• [Assignment]:
Give the data again in full, with every character unchanged.

==== Dataset records

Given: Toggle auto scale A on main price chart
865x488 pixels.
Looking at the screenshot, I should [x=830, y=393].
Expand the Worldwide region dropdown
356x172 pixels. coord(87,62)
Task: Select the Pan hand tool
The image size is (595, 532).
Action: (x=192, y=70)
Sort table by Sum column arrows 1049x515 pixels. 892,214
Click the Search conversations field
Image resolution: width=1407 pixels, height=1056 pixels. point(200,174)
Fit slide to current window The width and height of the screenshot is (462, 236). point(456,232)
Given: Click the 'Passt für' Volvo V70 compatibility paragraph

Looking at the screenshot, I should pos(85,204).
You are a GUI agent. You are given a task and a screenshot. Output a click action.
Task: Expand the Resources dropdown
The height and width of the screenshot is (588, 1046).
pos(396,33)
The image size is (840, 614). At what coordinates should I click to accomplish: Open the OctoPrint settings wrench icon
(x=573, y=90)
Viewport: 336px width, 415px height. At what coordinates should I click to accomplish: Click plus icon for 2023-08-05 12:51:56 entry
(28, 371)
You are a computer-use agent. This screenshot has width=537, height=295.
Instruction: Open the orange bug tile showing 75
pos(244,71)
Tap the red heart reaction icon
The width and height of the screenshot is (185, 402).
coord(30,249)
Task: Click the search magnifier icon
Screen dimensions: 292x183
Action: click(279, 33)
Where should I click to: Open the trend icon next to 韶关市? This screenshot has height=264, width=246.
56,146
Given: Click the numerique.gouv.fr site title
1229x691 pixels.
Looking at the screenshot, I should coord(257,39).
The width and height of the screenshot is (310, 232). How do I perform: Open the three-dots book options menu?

========

• [Output for this exercise]:
Given: Toggle auto scale A on main price chart
865x488 pixels.
Looking at the screenshot, I should [x=830, y=393].
Expand the Worldwide region dropdown
356x172 pixels. coord(87,62)
Task: Select the Pan hand tool
The image size is (595, 532).
Action: (x=192, y=70)
Sort table by Sum column arrows 1049x515 pixels. 892,214
Click the Search conversations field
Image resolution: width=1407 pixels, height=1056 pixels. point(200,174)
Fit slide to current window The width and height of the screenshot is (462, 236). point(456,232)
Given: Click the 'Passt für' Volvo V70 compatibility paragraph

Looking at the screenshot, I should pos(85,204).
You are a GUI agent. You are given a task and a screenshot. Output a click action.
Task: Expand the Resources dropdown
The height and width of the screenshot is (588, 1046).
pos(396,33)
The image size is (840, 614). At what coordinates should I click to accomplish: Open the OctoPrint settings wrench icon
(x=573, y=90)
Viewport: 336px width, 415px height. At what coordinates should I click to accomplish: Click plus icon for 2023-08-05 12:51:56 entry
(28, 371)
You are a computer-use agent. This screenshot has width=537, height=295.
Instruction: Open the orange bug tile showing 75
pos(244,71)
Tap the red heart reaction icon
The width and height of the screenshot is (185, 402).
coord(30,249)
Task: Click the search magnifier icon
Screen dimensions: 292x183
Action: click(279, 33)
Where should I click to: Open the trend icon next to 韶关市? This screenshot has height=264, width=246.
56,146
Given: Click the numerique.gouv.fr site title
1229x691 pixels.
Looking at the screenshot, I should coord(257,39).
The width and height of the screenshot is (310, 232). How do I perform: Open the three-dots book options menu?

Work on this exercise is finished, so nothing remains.